Then we had kids and lets just say their grandparents had both of my kids hog hunting before they were 6 months old, and I was not there on either one of their first hunt. Now my kids are 3 yrs and 14 motnhs and if they hear going hunting they are screaming anting to go. It is a great thing for a family to get involved in. As for the feed bill that is just part of life if you are going to have animals you have to feed them. And I have always had animals so I understand that. Now we have about 25 head between us and my in-laws and sometimes I think it is a few to many but it is part of the sport. So tell her it can be really fun if she just tries it a few times. I wish you the best of luck! Title: Re: hard time Post by: Bryant on August 14, 2009, 01:35:32 pm The two things I enjoy most about the sport is watching my dogs (especially the young ones) work, and spending time with my son (and soon to be sons when the youngest gets a bit older).
Each time we hunt, I always make it a point to show or explain something to my son that I think he hasn't seen or noticed before. Could be a certain bird and what it's doing, or perhaps a particular set of tracks seen around a watering hole. I'm always amazed at the vast amount of knowledge he has aquired regarding nature in just his seven years of life...things that just aren't taught in school. I agree with others, if you make it a family affair you'll be much better off. On a silly side, once your kids get old enough you'll probably have to sit them down and have that "what happens in the woods sometimes stays in the woods" talk. I'll never forget the first time Braydon came home wagging a picture he had drawn at school of a hog with a dog on each ear and blood gushing out...He was proud as a peacock! Title: Re: hard time Post by: catchrcall on August 14, 2009, 01:42:35 pm Yeah, don't forget the "what happens in the woods...." talk. I was one fart behind on that one.
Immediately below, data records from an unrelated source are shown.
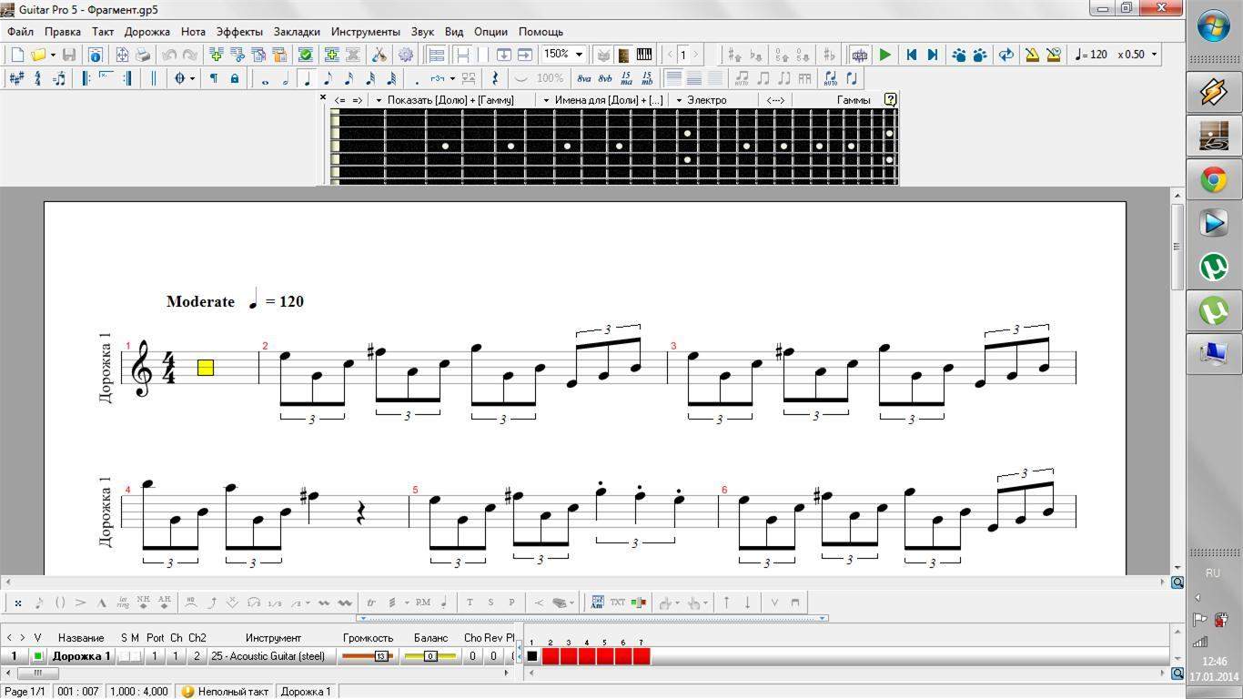1243x699 pixels.
Task: Select the whole note duration icon
Action: pyautogui.click(x=265, y=79)
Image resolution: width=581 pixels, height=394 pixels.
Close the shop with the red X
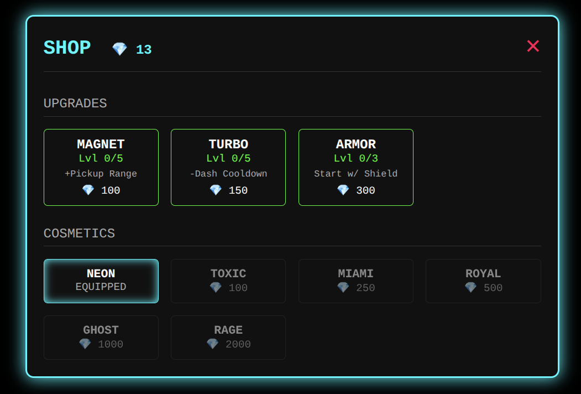pyautogui.click(x=533, y=46)
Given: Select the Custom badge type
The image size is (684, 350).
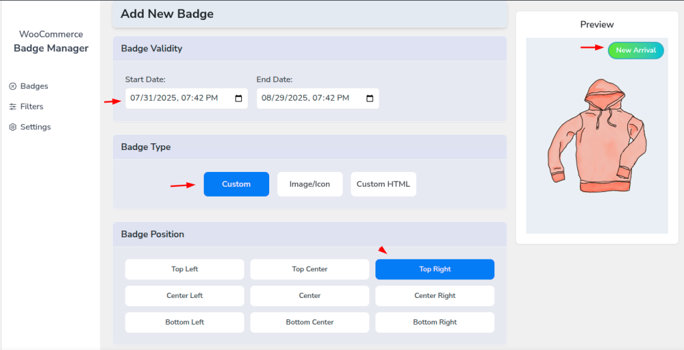Looking at the screenshot, I should [236, 184].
"But Dad, you laughed when I did it the other day" rolleyes :o Title: Re: hard time Post by: Wmwendler on August 14, 2009, 02:56:39 pm I was raised with cow dogs and hog hunting so I usually just say Its how I was raised, I will never change, if you don't like that then you don't like who I am. They can either take it or leave it, its strictly left up to them. ;D It works ok for dating but might not be such a good idea for marrages.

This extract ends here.